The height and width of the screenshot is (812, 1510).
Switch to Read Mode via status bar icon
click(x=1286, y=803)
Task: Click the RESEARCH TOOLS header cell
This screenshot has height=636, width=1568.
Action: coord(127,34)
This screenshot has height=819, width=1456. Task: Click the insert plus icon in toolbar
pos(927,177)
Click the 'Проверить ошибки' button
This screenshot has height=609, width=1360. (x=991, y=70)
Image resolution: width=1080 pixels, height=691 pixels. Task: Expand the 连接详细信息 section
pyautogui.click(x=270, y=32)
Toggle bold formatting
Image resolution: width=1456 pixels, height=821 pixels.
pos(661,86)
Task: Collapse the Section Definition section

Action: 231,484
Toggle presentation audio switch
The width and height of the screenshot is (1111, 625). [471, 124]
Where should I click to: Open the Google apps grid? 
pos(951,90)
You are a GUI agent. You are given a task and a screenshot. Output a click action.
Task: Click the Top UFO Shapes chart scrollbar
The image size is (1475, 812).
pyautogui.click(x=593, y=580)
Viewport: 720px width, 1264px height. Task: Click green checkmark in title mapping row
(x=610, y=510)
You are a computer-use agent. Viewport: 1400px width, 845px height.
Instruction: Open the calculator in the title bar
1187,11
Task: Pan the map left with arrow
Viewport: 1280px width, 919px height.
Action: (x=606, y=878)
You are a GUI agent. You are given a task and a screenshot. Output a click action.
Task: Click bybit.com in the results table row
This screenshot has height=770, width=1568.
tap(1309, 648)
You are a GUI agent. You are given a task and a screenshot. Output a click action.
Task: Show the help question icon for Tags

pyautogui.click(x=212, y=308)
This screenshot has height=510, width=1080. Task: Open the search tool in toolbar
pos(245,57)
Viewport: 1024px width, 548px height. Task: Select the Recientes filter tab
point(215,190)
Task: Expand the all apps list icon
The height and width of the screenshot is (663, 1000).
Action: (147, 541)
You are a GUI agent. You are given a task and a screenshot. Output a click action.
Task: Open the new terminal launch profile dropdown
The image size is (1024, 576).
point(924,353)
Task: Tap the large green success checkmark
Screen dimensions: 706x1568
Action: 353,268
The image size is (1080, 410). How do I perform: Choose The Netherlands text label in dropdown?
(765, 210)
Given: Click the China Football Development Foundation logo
**********
:: Instructions to follow ::
Rewrite the items from the line with "Toggle presentation audio switch" to the line with "(x=610, y=510)", changing "Google apps grid" to "Google apps menu" and leaving everything else as it is. Return only those lines.

:: Solved problem ::
Toggle presentation audio switch
The width and height of the screenshot is (1111, 625). [471, 124]
Where should I click to: Open the Google apps menu? 
pos(951,90)
You are a GUI agent. You are given a task and a screenshot. Output a click action.
Task: Click the Top UFO Shapes chart scrollbar
The image size is (1475, 812).
pyautogui.click(x=593, y=580)
Viewport: 720px width, 1264px height. Task: Click green checkmark in title mapping row
(x=610, y=510)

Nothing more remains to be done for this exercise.